### Task objective
Give only the number of lines in the records that include the string "panel".
Start of Material provided
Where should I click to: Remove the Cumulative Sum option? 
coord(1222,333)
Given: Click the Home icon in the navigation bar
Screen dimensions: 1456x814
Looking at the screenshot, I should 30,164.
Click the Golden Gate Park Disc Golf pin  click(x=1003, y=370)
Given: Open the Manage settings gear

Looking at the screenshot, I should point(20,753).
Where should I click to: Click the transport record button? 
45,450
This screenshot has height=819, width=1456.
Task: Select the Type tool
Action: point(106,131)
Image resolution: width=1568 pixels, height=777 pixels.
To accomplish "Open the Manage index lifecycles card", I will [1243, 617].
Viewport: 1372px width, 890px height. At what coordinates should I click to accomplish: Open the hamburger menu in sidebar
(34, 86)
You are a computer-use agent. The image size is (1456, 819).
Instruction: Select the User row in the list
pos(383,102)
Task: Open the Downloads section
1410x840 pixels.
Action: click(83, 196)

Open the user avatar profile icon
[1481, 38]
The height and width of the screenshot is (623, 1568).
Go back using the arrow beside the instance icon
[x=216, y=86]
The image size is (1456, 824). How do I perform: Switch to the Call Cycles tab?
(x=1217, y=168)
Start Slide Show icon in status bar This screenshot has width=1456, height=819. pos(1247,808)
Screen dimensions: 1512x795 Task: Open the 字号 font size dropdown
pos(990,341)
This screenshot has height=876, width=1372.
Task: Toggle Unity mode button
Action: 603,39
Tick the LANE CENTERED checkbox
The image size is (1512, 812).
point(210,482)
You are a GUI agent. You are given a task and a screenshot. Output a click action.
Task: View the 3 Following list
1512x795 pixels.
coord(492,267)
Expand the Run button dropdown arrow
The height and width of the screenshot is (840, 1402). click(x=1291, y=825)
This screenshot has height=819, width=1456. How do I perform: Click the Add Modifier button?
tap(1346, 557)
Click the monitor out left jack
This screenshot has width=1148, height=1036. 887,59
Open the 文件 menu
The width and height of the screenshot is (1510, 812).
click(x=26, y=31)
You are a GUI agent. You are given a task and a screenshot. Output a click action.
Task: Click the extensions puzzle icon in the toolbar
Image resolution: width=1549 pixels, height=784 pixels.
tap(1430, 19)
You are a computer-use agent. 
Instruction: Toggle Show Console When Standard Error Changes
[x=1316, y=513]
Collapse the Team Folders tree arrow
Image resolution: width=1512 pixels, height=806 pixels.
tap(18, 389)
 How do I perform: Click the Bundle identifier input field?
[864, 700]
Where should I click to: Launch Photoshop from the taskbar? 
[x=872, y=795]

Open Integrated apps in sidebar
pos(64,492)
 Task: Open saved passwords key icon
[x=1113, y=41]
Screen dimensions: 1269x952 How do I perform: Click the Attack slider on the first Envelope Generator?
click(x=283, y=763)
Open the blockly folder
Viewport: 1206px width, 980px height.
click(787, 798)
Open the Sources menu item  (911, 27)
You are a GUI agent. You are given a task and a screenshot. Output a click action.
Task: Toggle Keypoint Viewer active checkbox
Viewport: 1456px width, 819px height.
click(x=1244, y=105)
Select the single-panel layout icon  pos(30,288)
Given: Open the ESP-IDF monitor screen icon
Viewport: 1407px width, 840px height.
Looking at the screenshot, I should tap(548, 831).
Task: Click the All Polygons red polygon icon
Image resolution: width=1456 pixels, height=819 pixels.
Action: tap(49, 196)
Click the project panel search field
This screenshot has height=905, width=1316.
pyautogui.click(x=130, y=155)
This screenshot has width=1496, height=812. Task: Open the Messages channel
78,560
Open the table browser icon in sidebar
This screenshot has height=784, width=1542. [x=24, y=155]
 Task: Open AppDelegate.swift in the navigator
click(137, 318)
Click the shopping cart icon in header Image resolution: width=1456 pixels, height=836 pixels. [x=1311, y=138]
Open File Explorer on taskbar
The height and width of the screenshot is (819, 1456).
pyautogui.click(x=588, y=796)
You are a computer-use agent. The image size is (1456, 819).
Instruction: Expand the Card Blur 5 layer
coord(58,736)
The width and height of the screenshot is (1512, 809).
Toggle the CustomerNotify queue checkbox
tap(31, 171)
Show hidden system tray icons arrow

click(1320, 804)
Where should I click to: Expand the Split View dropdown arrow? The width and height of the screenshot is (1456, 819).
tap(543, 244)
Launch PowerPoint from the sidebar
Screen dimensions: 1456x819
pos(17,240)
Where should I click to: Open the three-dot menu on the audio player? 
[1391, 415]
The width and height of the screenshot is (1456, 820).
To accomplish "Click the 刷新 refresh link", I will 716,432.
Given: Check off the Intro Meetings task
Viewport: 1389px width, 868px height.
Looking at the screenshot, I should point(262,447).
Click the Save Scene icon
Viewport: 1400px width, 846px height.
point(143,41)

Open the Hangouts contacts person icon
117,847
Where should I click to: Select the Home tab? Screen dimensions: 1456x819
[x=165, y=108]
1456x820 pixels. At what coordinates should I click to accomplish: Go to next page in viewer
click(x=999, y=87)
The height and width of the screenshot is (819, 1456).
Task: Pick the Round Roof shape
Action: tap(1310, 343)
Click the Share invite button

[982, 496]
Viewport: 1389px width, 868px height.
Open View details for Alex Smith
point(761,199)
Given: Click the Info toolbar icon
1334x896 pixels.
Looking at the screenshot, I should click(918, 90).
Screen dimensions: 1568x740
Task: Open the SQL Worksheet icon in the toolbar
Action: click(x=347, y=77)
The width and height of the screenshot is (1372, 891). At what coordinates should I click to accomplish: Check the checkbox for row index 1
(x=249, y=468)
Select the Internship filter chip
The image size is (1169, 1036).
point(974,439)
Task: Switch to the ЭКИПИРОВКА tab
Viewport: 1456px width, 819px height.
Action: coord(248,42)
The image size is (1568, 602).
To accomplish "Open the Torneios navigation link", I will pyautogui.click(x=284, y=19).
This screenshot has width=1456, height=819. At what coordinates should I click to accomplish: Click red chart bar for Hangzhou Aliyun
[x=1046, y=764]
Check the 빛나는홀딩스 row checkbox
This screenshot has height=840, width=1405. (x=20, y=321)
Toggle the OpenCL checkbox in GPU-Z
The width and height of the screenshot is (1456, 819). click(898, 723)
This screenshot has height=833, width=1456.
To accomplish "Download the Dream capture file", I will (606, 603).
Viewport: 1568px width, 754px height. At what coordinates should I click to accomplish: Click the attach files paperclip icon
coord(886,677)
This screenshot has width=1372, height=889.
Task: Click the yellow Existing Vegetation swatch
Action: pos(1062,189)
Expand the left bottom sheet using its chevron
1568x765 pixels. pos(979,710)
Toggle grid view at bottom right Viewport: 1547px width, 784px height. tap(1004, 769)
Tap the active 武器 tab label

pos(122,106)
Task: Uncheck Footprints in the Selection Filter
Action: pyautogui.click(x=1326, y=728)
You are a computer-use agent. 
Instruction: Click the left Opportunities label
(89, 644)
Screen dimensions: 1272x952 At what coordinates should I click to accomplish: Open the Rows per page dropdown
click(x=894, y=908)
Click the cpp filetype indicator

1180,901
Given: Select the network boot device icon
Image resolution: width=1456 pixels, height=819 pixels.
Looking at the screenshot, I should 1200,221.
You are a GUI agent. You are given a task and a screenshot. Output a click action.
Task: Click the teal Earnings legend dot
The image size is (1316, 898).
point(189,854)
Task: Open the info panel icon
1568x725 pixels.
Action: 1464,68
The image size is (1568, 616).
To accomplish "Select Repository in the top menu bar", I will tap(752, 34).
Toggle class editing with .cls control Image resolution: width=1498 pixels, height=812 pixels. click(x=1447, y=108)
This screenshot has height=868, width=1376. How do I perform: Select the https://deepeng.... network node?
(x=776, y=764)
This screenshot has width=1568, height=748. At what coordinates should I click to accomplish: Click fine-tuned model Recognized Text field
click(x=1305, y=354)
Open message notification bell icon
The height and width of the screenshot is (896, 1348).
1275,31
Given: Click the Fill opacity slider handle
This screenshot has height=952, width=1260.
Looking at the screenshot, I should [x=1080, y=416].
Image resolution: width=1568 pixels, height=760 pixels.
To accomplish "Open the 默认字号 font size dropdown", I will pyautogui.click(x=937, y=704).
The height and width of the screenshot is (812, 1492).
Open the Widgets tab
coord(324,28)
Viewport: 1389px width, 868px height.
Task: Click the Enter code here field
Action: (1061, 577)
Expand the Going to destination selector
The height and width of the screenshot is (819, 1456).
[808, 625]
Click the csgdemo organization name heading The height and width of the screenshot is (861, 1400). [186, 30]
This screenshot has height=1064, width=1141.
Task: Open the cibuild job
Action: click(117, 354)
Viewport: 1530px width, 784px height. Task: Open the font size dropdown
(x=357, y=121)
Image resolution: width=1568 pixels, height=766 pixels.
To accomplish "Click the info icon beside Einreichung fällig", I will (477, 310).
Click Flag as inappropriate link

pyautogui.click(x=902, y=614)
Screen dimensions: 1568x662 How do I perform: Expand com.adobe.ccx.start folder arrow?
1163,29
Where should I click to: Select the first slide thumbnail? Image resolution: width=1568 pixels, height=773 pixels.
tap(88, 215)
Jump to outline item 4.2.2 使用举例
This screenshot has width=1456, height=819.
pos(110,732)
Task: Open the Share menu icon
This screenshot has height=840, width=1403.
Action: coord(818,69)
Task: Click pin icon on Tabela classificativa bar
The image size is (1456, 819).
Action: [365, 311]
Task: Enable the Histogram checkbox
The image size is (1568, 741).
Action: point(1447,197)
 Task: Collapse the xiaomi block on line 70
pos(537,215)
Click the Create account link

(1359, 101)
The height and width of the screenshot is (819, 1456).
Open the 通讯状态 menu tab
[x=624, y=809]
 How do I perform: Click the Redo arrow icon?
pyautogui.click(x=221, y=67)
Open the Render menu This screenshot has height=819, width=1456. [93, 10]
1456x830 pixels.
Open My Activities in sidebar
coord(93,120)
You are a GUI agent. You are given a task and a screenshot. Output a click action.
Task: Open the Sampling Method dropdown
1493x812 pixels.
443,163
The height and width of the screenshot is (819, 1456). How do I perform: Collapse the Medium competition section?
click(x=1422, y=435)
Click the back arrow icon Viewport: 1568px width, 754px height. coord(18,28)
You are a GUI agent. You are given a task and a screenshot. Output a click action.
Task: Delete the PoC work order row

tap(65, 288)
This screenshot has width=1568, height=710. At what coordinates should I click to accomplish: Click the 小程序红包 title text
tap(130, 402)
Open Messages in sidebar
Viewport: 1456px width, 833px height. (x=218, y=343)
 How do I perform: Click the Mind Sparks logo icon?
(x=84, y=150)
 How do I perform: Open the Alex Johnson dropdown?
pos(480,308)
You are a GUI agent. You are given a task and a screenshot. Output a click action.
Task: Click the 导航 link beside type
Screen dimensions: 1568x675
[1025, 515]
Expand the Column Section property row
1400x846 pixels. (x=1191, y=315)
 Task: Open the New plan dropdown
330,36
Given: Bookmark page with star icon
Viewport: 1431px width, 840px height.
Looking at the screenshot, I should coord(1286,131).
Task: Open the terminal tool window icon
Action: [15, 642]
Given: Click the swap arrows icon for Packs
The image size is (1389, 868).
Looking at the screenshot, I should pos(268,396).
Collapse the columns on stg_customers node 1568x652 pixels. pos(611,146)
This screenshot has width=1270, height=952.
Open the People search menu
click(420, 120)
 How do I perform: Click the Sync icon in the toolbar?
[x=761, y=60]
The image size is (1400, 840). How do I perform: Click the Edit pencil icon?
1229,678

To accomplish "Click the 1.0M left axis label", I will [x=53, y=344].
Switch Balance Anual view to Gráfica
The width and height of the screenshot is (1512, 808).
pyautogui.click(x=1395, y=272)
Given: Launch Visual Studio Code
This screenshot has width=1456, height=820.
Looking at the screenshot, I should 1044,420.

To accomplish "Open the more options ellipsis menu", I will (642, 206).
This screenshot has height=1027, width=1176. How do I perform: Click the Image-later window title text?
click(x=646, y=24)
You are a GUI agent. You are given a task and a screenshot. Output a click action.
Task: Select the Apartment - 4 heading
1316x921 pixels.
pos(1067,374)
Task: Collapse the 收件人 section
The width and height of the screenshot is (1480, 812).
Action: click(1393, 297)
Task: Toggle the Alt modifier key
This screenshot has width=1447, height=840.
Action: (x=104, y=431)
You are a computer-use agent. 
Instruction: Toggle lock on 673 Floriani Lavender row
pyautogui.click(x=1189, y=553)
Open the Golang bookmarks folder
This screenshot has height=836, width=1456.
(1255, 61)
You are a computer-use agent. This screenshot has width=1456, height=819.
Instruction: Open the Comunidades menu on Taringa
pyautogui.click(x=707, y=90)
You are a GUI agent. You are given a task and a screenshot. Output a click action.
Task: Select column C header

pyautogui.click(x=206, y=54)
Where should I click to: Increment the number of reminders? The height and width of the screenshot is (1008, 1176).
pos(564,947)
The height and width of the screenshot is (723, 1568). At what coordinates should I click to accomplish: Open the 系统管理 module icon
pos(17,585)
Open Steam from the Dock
End of Material provided
### Result of the task
3